Where the records below show a line containing "Given: Click the userPassword value cell", start copying; end with the line containing "Screen dimensions: 1456x820", and copy it too.

| Data provided |
BEGIN

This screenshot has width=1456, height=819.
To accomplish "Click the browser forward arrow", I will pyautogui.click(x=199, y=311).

END
BEGIN

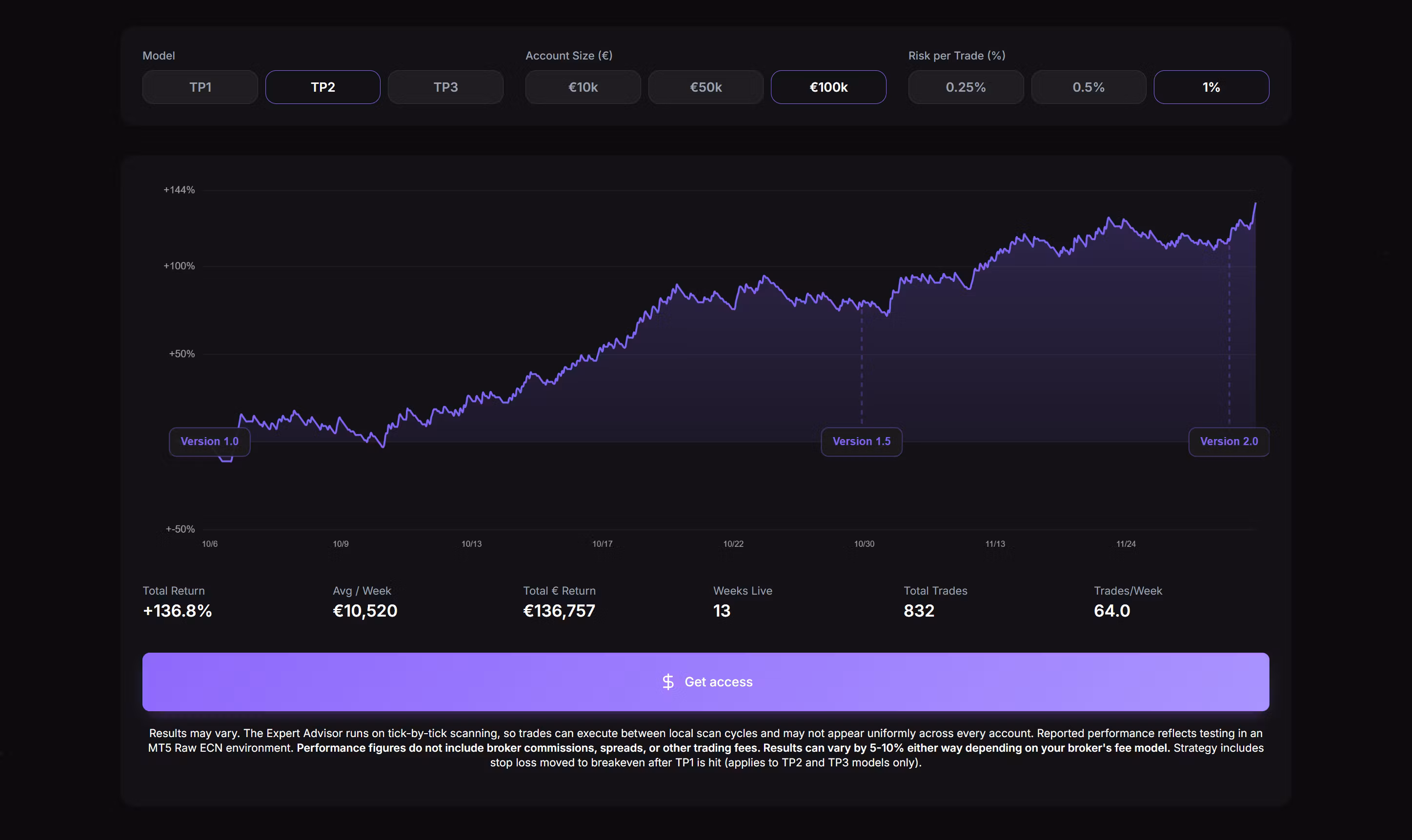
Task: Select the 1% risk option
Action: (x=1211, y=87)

END
BEGIN

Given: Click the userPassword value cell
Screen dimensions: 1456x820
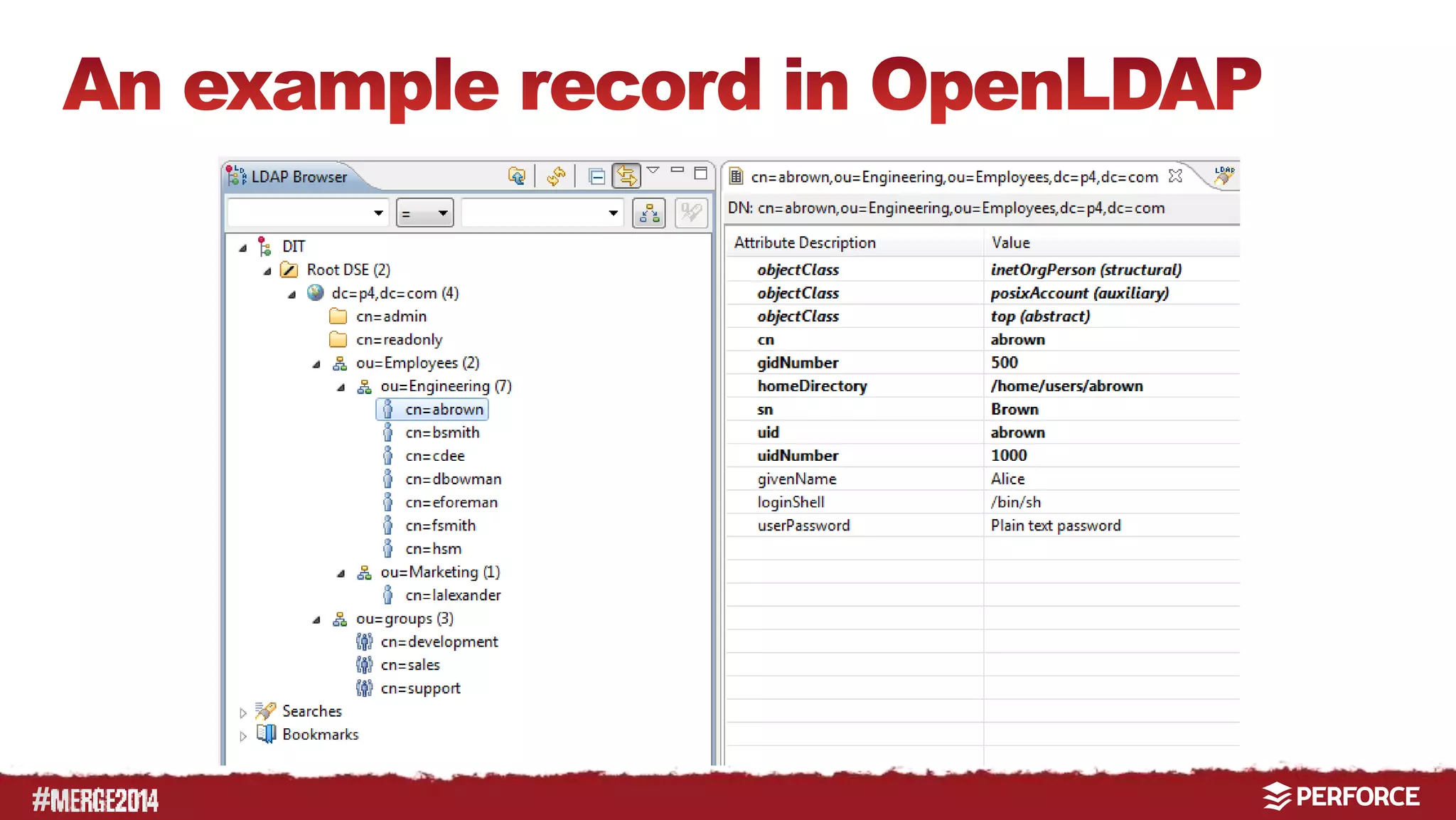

END

| Your solution |
Given: Click the userPassword value cell
Screen dimensions: 1456x820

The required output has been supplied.